I just get dozens of algorithms for the H OLL 1LLL.

Am I suppose to let it keep running?

Edit:Nvm I see other OLL shapes too, but there are multiples of them with different permutations of the other pieces.
I'll just wait until it finishes.


----------



## teller (Jul 22, 2011)

Jorghi said:


> I did exactly this:
> 
> 
> 
> ...


 
That looks right...but I think you want "Add and Solve," not "Add and Generate"


----------



## spyr0th3dr4g0n (Nov 2, 2011)

I want to use cube explorer (or another piece of software if it works better) to generate algs for some LL cases and I'm not sure how to do it exactly. The goal is to orientate all the LL edges and insert the F2L pair. Could someone help me?

Example case(s)
Setup: R U R' (3)
If you look down on the U face the back 3 edges are orientated 
Solution is R U' R' (3)

Setup: R U R' F' U F (6)
There are 2 edges orientated
Solution is just inserting it with hammerhead instead. U' R' F R F' (5)

There are 8 possible cases of edge orientation. I want to generate optimum and 2 gen algs for them. I'm just not sure how to do it.


----------



## Cubenovice (Nov 2, 2011)

Cannot help you on the actual software but:
Did you already check Lars Vandenbergh's ' Cubezone.be?
Algs generated by ACube

Perhaps you can already take some algs from there.
If you do not like the actual algs you can still use the images of all the cases to help you set up the patterns for CE.


----------



## samkli (Nov 2, 2011)

Does this help?

http://www.youtube.com/watch?v=AQEMporZhD8&feature=relmfu


----------



## whauk (Nov 2, 2011)

mark your top colour edges with ctrl+left click. these edges will just be oriented by CE then.


----------



## Buddybenj (Jan 19, 2014)

*Kociemba.org Down and Cube Explorer 5.01*

For some reason kociemba.org is down (for me at least). Does any one have the download for 5.01 (and maybe 5.01s)?

Those would be helpful.

Thanks.


----------



## Renslay (Jan 19, 2014)

The site seems fine to me. It works, and I managed to download the 5.01.


----------



## Buddybenj (Jan 19, 2014)

[Ignore this post I got it]


----------



## rybaby (Jan 19, 2014)

Kociemba.org has never worked for me, regardless of the device or network I use.


----------



## googlebleh (Jan 20, 2014)

Mirror Link


----------



## Herbert Kociemba (Jan 21, 2014)

rybaby said:


> Kociemba.org has never worked for me, regardless of the device or network I use.

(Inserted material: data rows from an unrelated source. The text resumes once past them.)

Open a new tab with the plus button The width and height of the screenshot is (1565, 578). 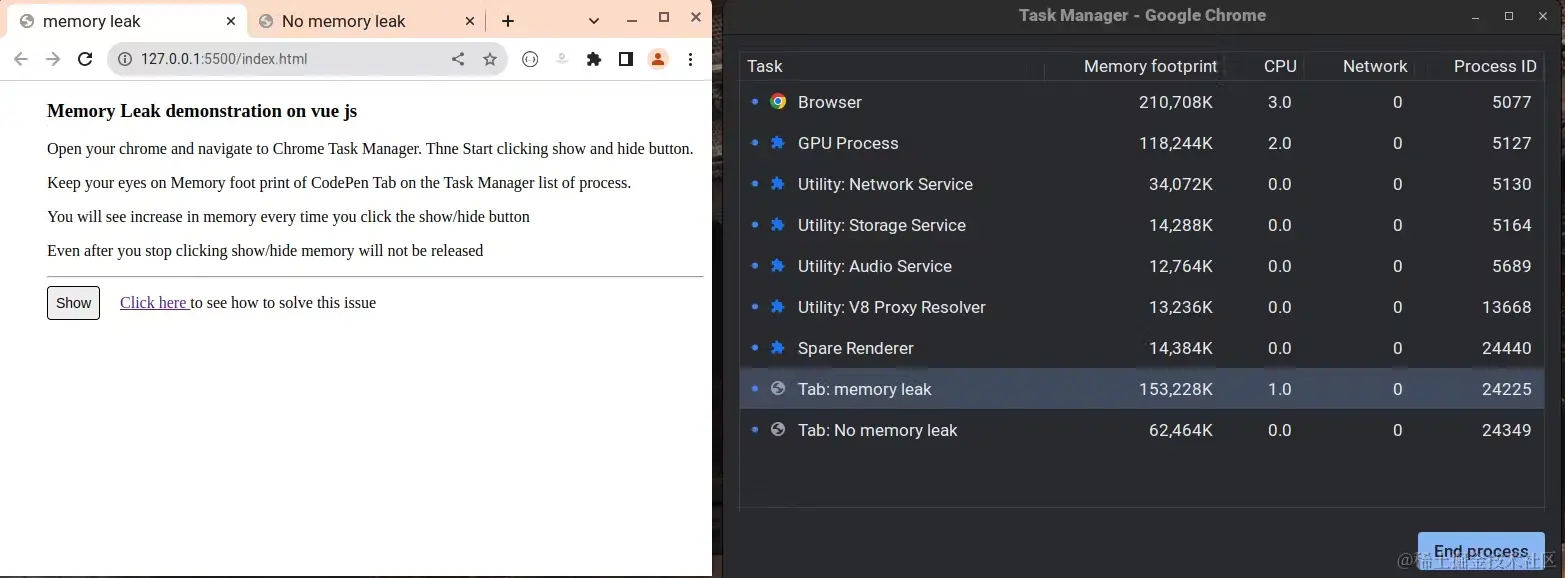tap(508, 21)
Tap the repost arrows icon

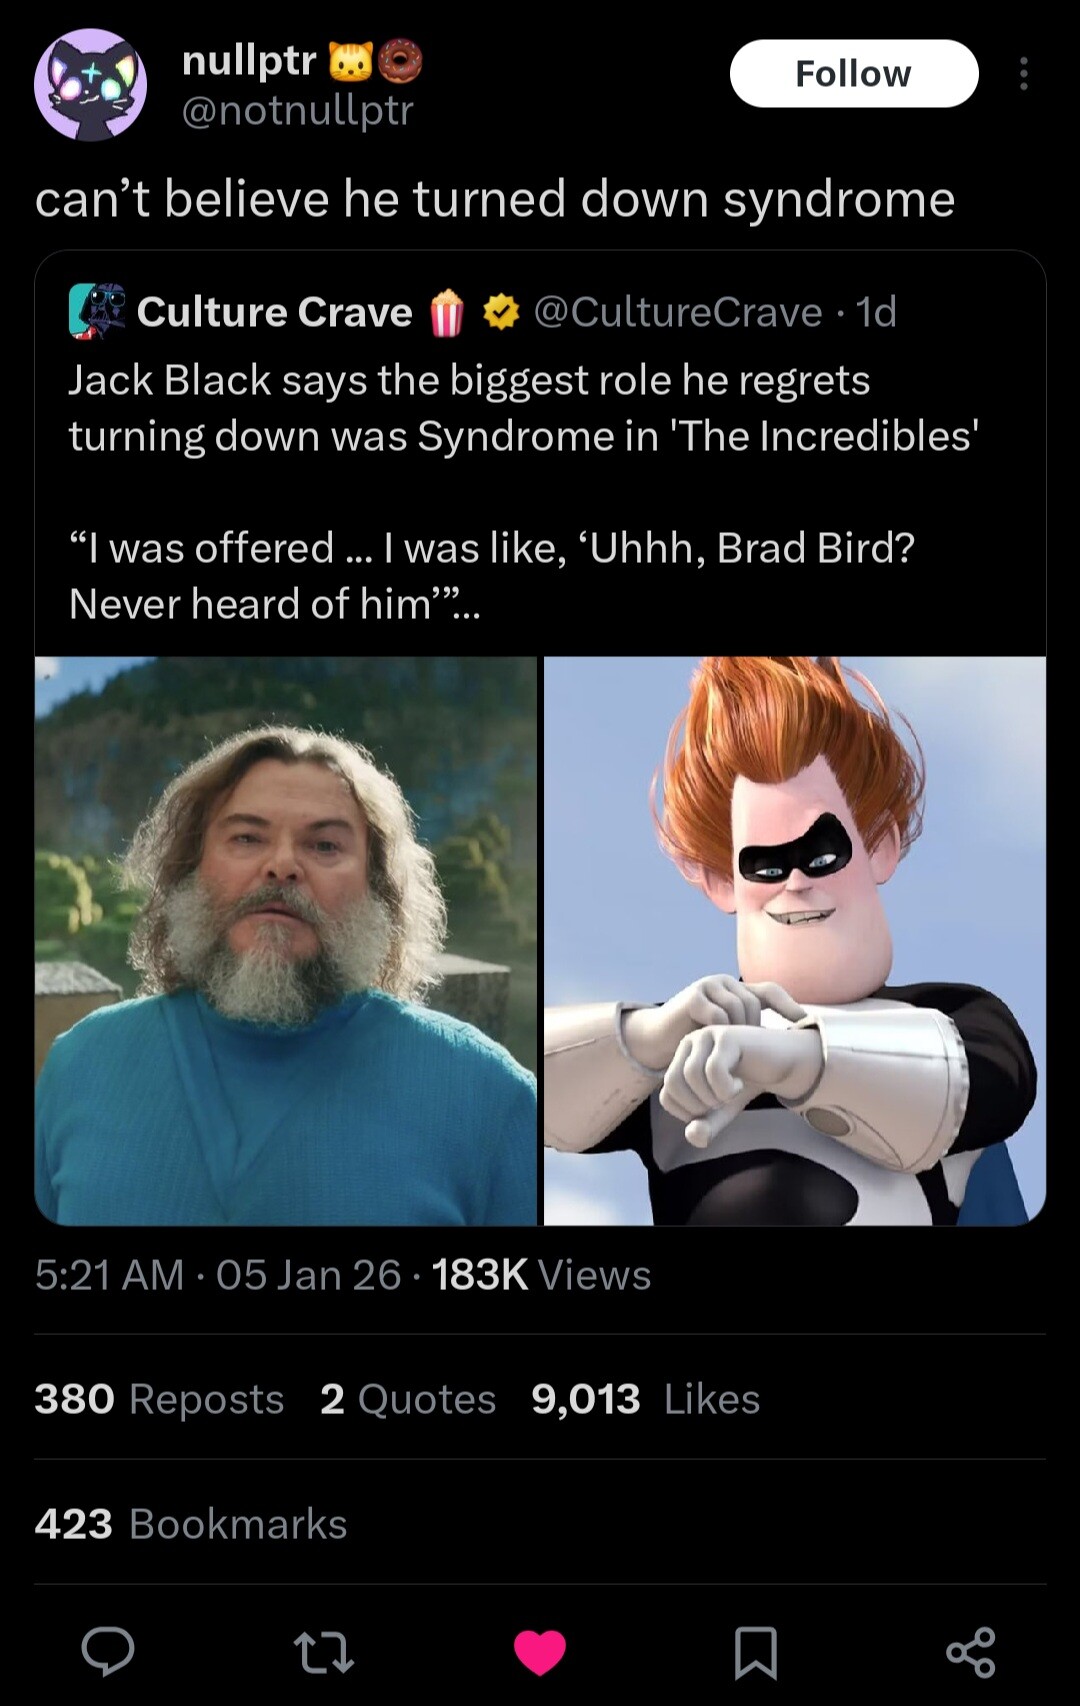323,1652
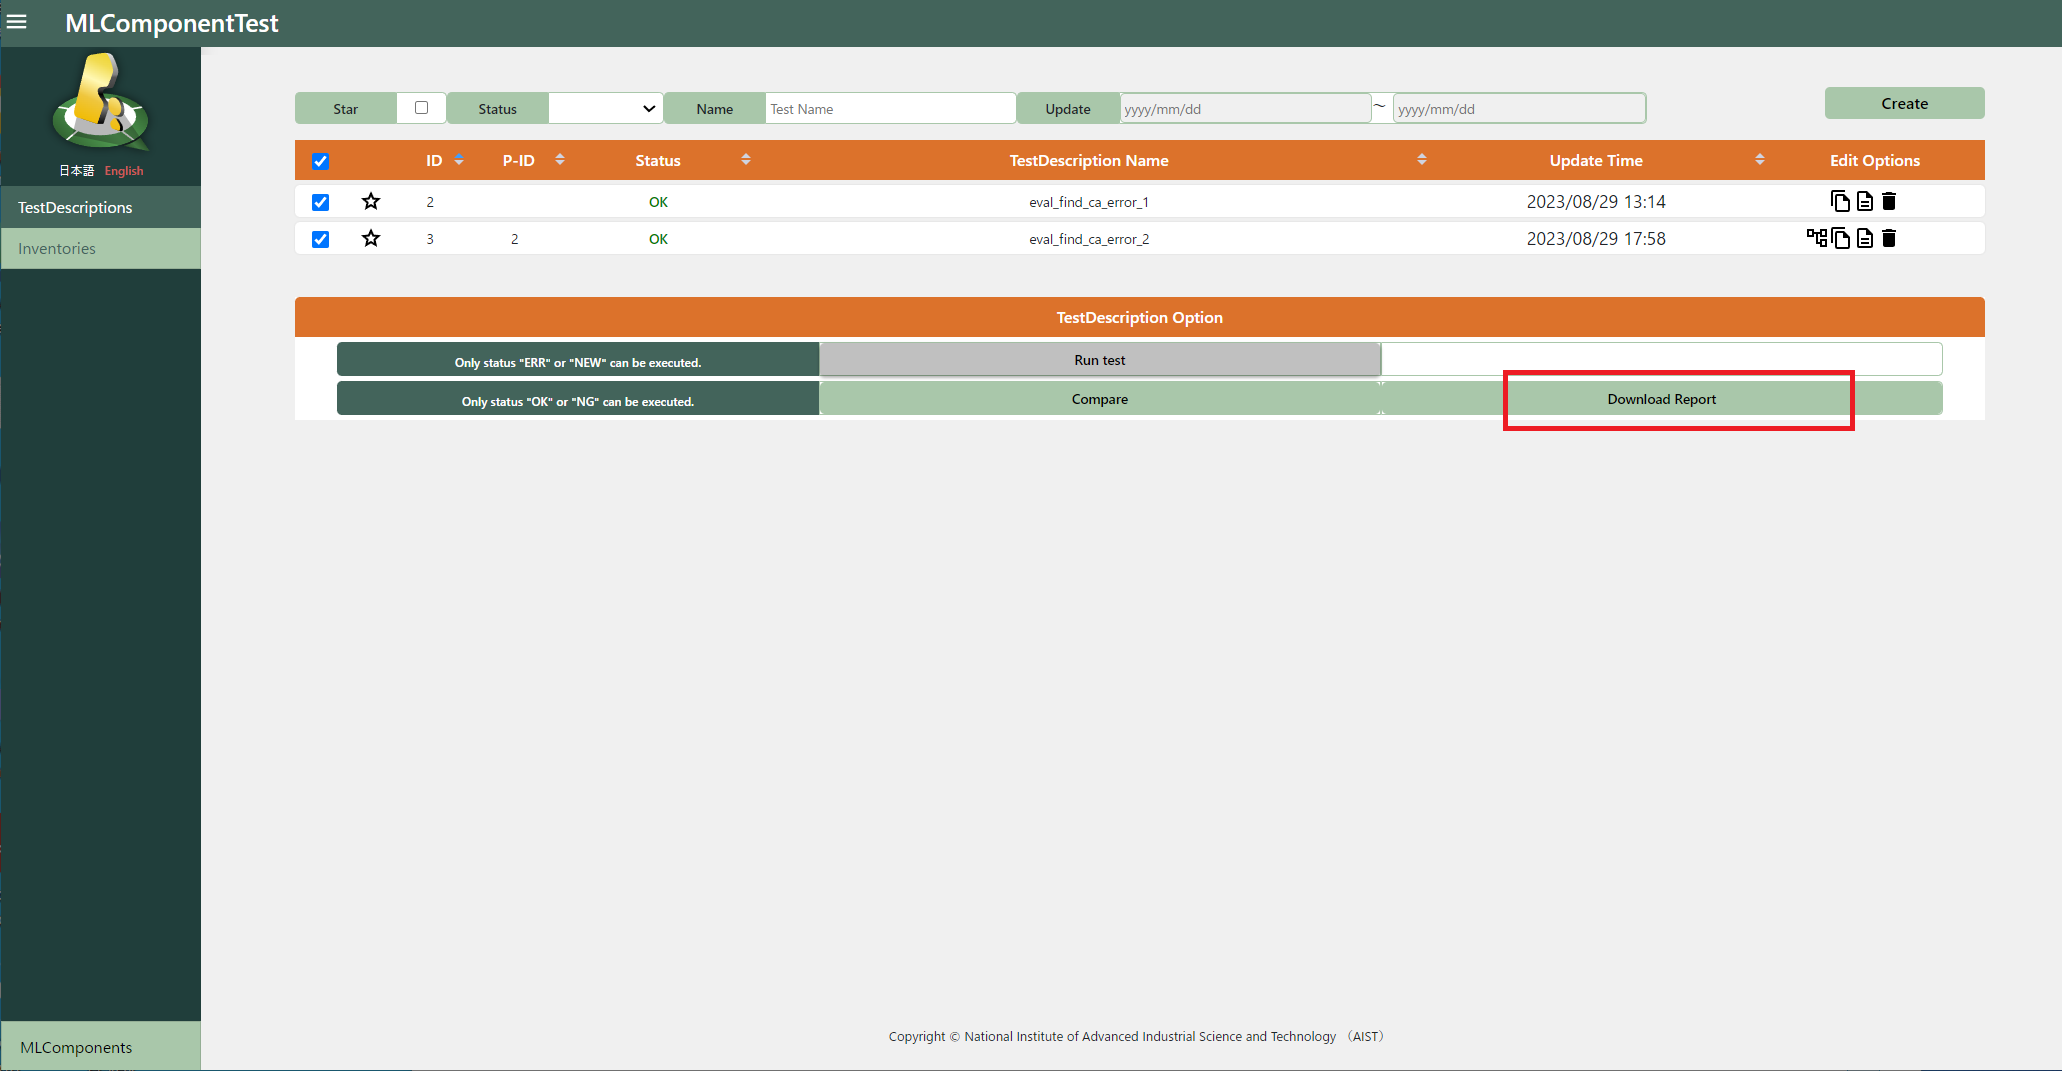Star the eval_find_ca_error_2 row
The height and width of the screenshot is (1071, 2062).
(371, 238)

Interesting to hear. Kociemba.org has always worked for me, regardless of the device or network I use and from which country I am calling my page. So I really cannot believe that it is general problem.


----------



## Slippery Sid (Mar 29, 2014)

*Kociemba cube explorer website is down*

The website for the kociemba cube explorer is down. Could someone who has the file reupload it on mediafire or somewhere?


----------



## TheNextFeliks (Mar 30, 2014)

Slippery Sid said:


> The website for the kociemba cube explorer is down. Could someone who has the file reupload it on mediafire or somewhere?



It's just down for you. It's up for everyone.

http://isup.me/kociemba.org/cube.htm


----------



## Dimansel (Feb 26, 2015)

TheNextFeliks said:


> It's just down for you. It's up for everyone.
> 
> http://isup.me/kociemba.org/cube.htm



Now it's down for everyone. Can you upload this program, please?


----------



## abunickabhi (Aug 6, 2018)

samkli said:


> Does this help?


No it doesnt help, he was asking for a way to generate that subset using cube explorer, and not more information or a video on it.



> There are 8 possible cases of edge orientation. I want to generate optimum and 2 gen algs for them. I'm just not sure how to do it.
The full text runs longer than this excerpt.